Exercise input
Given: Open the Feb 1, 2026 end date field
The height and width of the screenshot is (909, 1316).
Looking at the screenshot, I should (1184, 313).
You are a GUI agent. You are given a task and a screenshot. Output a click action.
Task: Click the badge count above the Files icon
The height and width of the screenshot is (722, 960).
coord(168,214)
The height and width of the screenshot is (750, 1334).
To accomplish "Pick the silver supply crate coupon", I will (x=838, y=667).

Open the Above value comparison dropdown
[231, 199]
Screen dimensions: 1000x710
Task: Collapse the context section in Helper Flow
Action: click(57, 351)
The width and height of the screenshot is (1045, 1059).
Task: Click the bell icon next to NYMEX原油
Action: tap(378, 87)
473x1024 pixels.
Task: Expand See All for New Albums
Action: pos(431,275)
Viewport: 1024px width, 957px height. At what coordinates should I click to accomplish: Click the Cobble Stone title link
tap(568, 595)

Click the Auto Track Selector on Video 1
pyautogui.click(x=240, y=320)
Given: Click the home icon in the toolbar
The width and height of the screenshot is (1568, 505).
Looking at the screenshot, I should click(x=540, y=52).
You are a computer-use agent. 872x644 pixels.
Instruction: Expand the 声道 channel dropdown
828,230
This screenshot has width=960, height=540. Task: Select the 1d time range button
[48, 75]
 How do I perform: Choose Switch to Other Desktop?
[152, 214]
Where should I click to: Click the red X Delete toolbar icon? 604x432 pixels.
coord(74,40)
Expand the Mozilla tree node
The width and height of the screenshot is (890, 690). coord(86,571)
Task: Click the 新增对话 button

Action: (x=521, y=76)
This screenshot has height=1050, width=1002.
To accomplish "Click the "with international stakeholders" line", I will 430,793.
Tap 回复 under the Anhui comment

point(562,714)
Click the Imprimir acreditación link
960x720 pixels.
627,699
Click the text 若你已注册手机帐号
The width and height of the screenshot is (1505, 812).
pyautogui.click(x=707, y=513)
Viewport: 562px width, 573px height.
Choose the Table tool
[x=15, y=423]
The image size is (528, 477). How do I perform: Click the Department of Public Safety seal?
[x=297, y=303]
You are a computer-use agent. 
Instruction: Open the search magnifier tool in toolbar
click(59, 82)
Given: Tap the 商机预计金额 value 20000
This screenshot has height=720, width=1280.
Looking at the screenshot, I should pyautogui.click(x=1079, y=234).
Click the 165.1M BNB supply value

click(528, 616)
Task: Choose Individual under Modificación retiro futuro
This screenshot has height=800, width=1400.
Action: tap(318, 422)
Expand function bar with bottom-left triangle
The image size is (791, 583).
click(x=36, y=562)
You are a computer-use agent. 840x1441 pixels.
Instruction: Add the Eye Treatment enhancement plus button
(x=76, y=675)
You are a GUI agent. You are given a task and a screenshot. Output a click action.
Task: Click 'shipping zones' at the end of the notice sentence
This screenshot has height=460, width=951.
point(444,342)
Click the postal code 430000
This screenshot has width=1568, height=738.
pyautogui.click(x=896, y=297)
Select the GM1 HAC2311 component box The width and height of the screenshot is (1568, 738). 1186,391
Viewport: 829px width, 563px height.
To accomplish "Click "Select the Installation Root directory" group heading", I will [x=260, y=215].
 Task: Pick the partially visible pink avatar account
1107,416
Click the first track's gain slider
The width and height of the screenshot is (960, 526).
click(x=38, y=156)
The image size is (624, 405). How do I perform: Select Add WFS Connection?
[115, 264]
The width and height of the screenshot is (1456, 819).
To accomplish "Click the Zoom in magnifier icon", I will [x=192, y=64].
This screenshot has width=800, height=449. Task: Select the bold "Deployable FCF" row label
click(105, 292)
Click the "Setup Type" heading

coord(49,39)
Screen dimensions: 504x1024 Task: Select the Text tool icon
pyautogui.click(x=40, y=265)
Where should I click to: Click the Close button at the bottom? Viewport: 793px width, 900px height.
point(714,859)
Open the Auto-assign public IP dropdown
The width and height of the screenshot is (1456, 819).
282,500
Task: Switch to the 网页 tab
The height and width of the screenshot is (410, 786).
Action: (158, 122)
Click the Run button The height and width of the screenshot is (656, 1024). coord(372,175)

Directive
Copy out all of the material above, word for word, with nothing added, dropped, or changed.

Task answer
Given: Open the Feb 1, 2026 end date field
The height and width of the screenshot is (909, 1316).
Looking at the screenshot, I should (1184, 313).
You are a GUI agent. You are given a task and a screenshot. Output a click action.
Task: Click the badge count above the Files icon
The height and width of the screenshot is (722, 960).
coord(168,214)
The height and width of the screenshot is (750, 1334).
To accomplish "Pick the silver supply crate coupon", I will (x=838, y=667).

Open the Above value comparison dropdown
[231, 199]
Screen dimensions: 1000x710
Task: Collapse the context section in Helper Flow
Action: click(57, 351)
The width and height of the screenshot is (1045, 1059).
Task: Click the bell icon next to NYMEX原油
Action: tap(378, 87)
473x1024 pixels.
Task: Expand See All for New Albums
Action: pos(431,275)
Viewport: 1024px width, 957px height. At what coordinates should I click to accomplish: Click the Cobble Stone title link
tap(568, 595)

Click the Auto Track Selector on Video 1
pyautogui.click(x=240, y=320)
Given: Click the home icon in the toolbar
The width and height of the screenshot is (1568, 505).
Looking at the screenshot, I should click(x=540, y=52).
You are a computer-use agent. 872x644 pixels.
Instruction: Expand the 声道 channel dropdown
828,230
This screenshot has width=960, height=540. Task: Select the 1d time range button
[48, 75]
 How do I perform: Choose Switch to Other Desktop?
[152, 214]
Where should I click to: Click the red X Delete toolbar icon? 604x432 pixels.
coord(74,40)
Expand the Mozilla tree node
The width and height of the screenshot is (890, 690). coord(86,571)
Task: Click the 新增对话 button

Action: (x=521, y=76)
This screenshot has height=1050, width=1002.
To accomplish "Click the "with international stakeholders" line", I will 430,793.
Tap 回复 under the Anhui comment

point(562,714)
Click the Imprimir acreditación link
960x720 pixels.
627,699
Click the text 若你已注册手机帐号
The width and height of the screenshot is (1505, 812).
pyautogui.click(x=707, y=513)
Viewport: 562px width, 573px height.
Choose the Table tool
[x=15, y=423]
The image size is (528, 477). How do I perform: Click the Department of Public Safety seal?
[x=297, y=303]
You are a computer-use agent. 
Instruction: Open the search magnifier tool in toolbar
click(59, 82)
Given: Tap the 商机预计金额 value 20000
This screenshot has height=720, width=1280.
Looking at the screenshot, I should pyautogui.click(x=1079, y=234).
Click the 165.1M BNB supply value

click(528, 616)
Task: Choose Individual under Modificación retiro futuro
This screenshot has height=800, width=1400.
Action: tap(318, 422)
Expand function bar with bottom-left triangle
The image size is (791, 583).
click(x=36, y=562)
You are a computer-use agent. 840x1441 pixels.
Instruction: Add the Eye Treatment enhancement plus button
(x=76, y=675)
You are a GUI agent. You are given a task and a screenshot. Output a click action.
Task: Click 'shipping zones' at the end of the notice sentence
This screenshot has height=460, width=951.
point(444,342)
Click the postal code 430000
This screenshot has width=1568, height=738.
pyautogui.click(x=896, y=297)
Select the GM1 HAC2311 component box The width and height of the screenshot is (1568, 738). 1186,391
Viewport: 829px width, 563px height.
To accomplish "Click "Select the Installation Root directory" group heading", I will [x=260, y=215].
 Task: Pick the partially visible pink avatar account
1107,416
Click the first track's gain slider
The width and height of the screenshot is (960, 526).
click(x=38, y=156)
The image size is (624, 405). How do I perform: Select Add WFS Connection?
[115, 264]
The width and height of the screenshot is (1456, 819).
To accomplish "Click the Zoom in magnifier icon", I will [x=192, y=64].
This screenshot has width=800, height=449. Task: Select the bold "Deployable FCF" row label
click(105, 292)
Click the "Setup Type" heading

coord(49,39)
Screen dimensions: 504x1024 Task: Select the Text tool icon
pyautogui.click(x=40, y=265)
Where should I click to: Click the Close button at the bottom? Viewport: 793px width, 900px height.
point(714,859)
Open the Auto-assign public IP dropdown
The width and height of the screenshot is (1456, 819).
282,500
Task: Switch to the 网页 tab
The height and width of the screenshot is (410, 786).
Action: (158, 122)
Click the Run button The height and width of the screenshot is (656, 1024). coord(372,175)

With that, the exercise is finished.